Mazara is among the 14 most recent graduates of the Merrimack Valley Sandbox Accelerator program, an initiative of the Deshpande Foundation that provides training to budding entrepreneurs. Mazara received a $3,000 grant that she will invest in her company.
The Deshpande Foundation was founded by Desh Deshpande, a highly successful entrepreneur who has founded several high technology companies, including Sycamore and Cascade.
“I’m a tekkie,” said Deshpande, an engineer who immigrated to the United States from India. Many people assume that the person who starts his or her own business must be brilliant.
Not so, Deshpande said.
“Everybody can be an entrepreneur. You don’t have to be a genius,” he said. Most people who start a business, he said, have a goal of solving a particular problem.
“Every problem is an opportunity,” he said. “Instead of crying about it, you do something about it.”
The 14 finalists honored last night, as well as the mentors who helped them with their business plans, are job makers, he said.
Merrimack Valley Sandbox, based in Lawrence and Lowell, does more than give out grants such as the one Mazara received. The program offers training sessions of two to three hours per night, twice a week, for 12 weeks, according to David Parker, executive director of Merrimack Valley Sandbox.
More than 100 business owners and other professionals act as mentors to those who also want to start a company of their own, Parker explained. The tuition? Zero. The Deshpande Foundation covers the entire cost, Parker said.
“They have to make a commitment to drive to Lowell or Lawrence twice a week,” he said. Students learn about bookkeeping, marketing and other skills essential to running a business.
One of last night’s graduates who solved a problem is Cheryl Hajjar of Haverhill. A mother who is well aware of the difficulties young children often have with toilet training, holding on to a pacifier and making the transition from crib to bed, she invented the Indigo Pixies.
The Pixies are a family of “magical, multicultural fairies” that help children achieve these milestones, she said. Hajjar self-published a book, “The Paci Pixie,” that tells how a pixie helps children let go of their pacifiers.

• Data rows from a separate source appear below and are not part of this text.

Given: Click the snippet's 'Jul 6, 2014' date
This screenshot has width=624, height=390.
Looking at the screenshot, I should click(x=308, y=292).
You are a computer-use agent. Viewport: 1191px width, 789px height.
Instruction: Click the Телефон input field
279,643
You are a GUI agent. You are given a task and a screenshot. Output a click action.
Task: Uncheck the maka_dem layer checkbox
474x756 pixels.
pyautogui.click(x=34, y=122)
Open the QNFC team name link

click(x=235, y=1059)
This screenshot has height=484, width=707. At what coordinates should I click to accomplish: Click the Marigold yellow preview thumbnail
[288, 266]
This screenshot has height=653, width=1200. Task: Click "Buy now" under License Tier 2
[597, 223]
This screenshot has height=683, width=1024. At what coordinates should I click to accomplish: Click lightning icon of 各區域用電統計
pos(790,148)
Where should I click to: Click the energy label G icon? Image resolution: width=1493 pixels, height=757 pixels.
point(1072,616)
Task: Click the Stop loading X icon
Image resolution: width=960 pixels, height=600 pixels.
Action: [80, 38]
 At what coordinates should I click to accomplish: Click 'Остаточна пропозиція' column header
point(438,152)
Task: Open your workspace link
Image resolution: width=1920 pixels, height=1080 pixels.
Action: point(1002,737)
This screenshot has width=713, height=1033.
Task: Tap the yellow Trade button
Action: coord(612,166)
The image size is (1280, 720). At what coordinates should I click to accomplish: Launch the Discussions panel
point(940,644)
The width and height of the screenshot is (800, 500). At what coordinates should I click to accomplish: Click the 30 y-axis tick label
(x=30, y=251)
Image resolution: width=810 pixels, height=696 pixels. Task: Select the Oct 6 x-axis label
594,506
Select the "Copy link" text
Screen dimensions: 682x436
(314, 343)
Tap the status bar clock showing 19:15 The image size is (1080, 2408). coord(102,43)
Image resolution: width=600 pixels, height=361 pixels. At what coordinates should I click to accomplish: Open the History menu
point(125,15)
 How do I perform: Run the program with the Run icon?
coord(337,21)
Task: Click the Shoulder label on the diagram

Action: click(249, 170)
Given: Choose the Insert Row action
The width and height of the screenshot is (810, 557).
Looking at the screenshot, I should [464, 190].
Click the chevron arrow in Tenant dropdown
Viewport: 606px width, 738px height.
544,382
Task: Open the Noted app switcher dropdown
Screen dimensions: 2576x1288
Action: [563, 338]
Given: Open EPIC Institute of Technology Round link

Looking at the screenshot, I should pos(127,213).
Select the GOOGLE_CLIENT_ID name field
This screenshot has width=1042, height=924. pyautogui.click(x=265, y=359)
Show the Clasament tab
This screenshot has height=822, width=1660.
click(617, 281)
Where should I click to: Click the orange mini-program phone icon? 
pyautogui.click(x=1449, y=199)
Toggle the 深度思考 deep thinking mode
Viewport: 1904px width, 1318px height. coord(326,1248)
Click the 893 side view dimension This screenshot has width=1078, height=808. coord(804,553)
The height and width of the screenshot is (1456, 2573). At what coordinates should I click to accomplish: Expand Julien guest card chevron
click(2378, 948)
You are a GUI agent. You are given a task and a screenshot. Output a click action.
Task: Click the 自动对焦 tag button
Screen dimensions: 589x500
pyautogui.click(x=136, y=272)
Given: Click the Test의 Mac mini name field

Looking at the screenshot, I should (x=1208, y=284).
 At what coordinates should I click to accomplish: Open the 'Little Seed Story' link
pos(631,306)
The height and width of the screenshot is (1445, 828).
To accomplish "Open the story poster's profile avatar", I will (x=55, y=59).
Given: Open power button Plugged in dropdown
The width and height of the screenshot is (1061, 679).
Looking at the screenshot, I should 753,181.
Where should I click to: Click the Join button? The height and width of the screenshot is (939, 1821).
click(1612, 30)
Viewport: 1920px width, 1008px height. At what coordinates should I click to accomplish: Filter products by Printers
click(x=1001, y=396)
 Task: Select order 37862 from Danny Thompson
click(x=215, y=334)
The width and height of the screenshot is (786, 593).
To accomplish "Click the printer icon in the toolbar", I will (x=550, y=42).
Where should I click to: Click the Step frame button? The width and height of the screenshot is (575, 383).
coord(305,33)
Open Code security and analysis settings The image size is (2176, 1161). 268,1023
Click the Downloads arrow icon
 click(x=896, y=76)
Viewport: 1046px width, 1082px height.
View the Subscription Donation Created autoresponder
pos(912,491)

Hajjar received a grant of $4,000 and she said she expects to start making the Indigo Pixie dolls that will help young children in their development. Thirty-thousand dollars in grants were distributed last night.
“We all won,” said Jer-emy Shannon, founder of FEMG Productions, a multimedia production company. He noted that an anonymous donor who attended last night’s celebration gave $10,000 to be evenly divided among the graduates.
Parker noted that such contributions, made to Merrimack Valley Sandbox, are tax deductible. For more information, visit MVSandbox.org. By the way, the program is called sandbox because that is where many people begin to demonstrate their creativity, Deshpande explained.
Mayor Daniel Rivera, who addressed the graduates, their families and their mentors, said his administration will do all that it can to help entrepreneurs.
“We need more of them,” he later told The Eagle-Tribune.